Comunque, come lo fa Enrico, nessuno mai.

Poliamore

Te lo dico subito. Se il mio compagno mi chiedesse di dare vita a una relazione poliamorosa, non penso andrebbe a finire bene.

Ma ognuno è libero di vivere l’amore come meglio crede e questo, in qualche modo, ormai viene riconosciuto anche nei dizionari.

possibilità o pratica di intrattenere più di una relazione intima (sessuale e/o sentimentale) contemporaneamente, con il consenso esplicito di tutte le persone coinvolte

Ho seguito un’intervista a un gruppo di uomini e donne che praticano il poliamore, che si legano in qualche modo alla tradizione degli anni Sessanta. A una concezione nuova dell’amore libero, non promiscuo ma profondo e vero.
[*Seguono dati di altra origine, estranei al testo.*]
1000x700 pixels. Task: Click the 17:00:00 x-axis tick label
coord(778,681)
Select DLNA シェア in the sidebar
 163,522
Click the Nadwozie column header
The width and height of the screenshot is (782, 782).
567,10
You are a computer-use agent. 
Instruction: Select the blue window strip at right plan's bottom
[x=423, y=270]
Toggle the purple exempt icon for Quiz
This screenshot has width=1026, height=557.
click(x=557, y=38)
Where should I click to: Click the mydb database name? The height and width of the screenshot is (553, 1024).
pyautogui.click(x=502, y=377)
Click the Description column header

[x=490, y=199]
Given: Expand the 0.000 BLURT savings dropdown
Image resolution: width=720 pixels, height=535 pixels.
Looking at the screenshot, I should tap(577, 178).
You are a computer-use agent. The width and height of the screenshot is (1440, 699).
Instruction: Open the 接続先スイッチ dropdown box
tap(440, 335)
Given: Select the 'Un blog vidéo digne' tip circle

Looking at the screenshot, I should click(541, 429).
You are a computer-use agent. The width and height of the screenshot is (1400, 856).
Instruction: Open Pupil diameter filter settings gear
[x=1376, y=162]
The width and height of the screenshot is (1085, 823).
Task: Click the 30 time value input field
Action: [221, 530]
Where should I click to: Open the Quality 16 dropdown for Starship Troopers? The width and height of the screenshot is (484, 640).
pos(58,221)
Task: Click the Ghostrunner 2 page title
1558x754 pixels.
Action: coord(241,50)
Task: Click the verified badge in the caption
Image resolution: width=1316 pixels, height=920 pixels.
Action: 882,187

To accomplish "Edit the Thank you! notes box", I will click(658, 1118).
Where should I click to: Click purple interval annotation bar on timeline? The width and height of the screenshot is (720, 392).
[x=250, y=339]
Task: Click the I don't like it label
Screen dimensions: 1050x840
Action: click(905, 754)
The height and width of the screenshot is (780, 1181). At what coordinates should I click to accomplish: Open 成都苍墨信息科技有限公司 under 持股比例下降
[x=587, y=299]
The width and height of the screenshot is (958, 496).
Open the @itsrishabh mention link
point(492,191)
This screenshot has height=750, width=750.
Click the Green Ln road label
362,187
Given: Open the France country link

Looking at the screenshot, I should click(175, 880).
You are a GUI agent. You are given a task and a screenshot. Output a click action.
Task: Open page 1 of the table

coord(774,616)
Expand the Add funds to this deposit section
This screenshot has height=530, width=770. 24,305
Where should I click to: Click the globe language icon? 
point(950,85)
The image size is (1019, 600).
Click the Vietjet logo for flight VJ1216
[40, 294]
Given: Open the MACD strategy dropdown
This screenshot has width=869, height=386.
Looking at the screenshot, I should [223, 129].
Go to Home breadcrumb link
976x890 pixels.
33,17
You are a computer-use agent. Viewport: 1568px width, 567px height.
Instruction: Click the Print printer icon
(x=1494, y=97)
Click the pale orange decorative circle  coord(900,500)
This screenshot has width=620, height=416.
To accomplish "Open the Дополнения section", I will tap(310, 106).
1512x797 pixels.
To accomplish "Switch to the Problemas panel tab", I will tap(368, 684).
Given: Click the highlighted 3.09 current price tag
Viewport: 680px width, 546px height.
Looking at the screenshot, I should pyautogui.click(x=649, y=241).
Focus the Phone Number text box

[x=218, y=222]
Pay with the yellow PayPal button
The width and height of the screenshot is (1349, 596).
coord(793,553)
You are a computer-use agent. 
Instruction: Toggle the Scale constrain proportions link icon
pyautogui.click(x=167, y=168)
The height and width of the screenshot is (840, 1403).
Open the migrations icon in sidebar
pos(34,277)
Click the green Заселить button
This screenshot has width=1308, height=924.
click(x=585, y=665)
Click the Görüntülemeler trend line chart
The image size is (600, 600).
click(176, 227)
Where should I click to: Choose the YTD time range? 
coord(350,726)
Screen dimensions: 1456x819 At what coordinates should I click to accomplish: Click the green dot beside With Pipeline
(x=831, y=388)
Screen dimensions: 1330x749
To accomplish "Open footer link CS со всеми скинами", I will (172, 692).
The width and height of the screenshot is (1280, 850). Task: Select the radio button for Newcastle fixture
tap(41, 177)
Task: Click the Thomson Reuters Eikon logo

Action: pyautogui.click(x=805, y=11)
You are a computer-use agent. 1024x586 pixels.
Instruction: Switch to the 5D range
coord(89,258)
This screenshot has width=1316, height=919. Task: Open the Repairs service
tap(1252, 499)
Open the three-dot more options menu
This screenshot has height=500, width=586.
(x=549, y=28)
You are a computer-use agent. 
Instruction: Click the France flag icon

E nel dizionario c’è posto anche per questa forma di sentimento.

Ramen

Ci si lamenta tanto degli inglesismi ma, a quanto pare, anche il giapponese si è fatto largo tra le pagine dei nostri dizionari.

Forse lo sai già, e magari ne sei anche ghiotto, ma il ramen è:

un tipo di tagliatelle di farina di grano, specialità della cucina giapponese; comunemente, la pietanza in cui le stesse sono servite in brodo, spesso insaporite con miso o salsa di soia e guarnite con pezzi di carne o verdure.

Lo ammetto. Non sono una grande fan del ramen, ma della contaminazione e dello scambio linguistico, assolutamente sì.

Friendzonare

Siamo onesti, dai. Chi non è mai passato o non ha mai accompagnato qualcuno in quella strana zona grigia?

Se stai pensando “No, a me non è mai successo”, sappi che non ti credo. E forse proprio la forza di questo termine e l’alta incidenza di questo fenomeno ha fatto sì che entrasse anche nei dizionari italiani.

Friendzonare significa:

respingere uno spasimante confinandolo nella sfera delle relazioni amicali

La definizione dell’Accademia della Crusca, a mio parere, è splendida. Capitarci, nella friendzone, un po’ meno.

💚 Una curiosità? Nei vocabolari non entrano solo nuove parole, ma anche nuove definizioni. Così è successo per termini come amicizia, bacheca, profilo, condividere, tutti con nuove accezioni legate al mondo dei social. Leggiamoli questi volumi enormi: racchiudono, dopotutto, la nostra storia.